Provided data:

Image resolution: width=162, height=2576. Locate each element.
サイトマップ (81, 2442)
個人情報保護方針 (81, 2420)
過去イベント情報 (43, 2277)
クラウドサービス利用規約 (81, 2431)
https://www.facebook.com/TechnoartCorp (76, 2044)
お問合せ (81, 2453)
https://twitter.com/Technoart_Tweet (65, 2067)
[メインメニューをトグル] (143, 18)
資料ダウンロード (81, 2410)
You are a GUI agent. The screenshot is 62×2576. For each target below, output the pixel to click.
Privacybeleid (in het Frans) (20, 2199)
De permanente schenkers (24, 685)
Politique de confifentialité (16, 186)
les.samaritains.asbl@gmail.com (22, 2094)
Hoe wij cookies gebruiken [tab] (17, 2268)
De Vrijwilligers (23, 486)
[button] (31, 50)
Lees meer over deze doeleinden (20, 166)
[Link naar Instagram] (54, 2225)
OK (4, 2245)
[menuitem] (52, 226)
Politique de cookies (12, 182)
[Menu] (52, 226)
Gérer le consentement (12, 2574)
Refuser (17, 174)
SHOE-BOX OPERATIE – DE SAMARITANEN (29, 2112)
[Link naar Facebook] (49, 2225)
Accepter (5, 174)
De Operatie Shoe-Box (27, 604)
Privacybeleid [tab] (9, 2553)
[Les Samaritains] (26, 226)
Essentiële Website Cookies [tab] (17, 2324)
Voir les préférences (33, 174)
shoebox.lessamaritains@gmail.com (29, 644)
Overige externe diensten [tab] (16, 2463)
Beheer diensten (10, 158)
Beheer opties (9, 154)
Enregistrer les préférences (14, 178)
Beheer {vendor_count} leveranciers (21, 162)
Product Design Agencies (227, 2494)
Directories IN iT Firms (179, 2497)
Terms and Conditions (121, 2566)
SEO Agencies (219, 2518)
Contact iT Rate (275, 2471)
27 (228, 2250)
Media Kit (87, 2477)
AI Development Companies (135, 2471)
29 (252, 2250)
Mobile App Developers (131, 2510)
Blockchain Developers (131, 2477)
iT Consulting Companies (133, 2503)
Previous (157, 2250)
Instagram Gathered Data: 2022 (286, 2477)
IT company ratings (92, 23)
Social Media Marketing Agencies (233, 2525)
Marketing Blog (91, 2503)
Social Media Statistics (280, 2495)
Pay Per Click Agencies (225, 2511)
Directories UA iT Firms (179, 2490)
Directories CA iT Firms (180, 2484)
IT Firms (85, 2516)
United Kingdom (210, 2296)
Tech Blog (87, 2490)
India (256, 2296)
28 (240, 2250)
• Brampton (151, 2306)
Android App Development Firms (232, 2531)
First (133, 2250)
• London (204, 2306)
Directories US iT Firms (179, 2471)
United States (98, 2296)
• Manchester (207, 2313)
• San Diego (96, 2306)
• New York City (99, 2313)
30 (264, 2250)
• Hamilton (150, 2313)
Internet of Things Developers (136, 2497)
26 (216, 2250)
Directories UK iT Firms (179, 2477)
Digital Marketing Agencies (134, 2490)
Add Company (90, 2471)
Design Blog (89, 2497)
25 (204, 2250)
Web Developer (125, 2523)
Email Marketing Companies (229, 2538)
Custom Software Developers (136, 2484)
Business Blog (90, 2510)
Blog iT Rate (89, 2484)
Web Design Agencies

Work item:
Each line in the records above with "Development" must be returned.

Output of the exercise:
AI Development Companies (135, 2471)
Android App Development Firms (232, 2531)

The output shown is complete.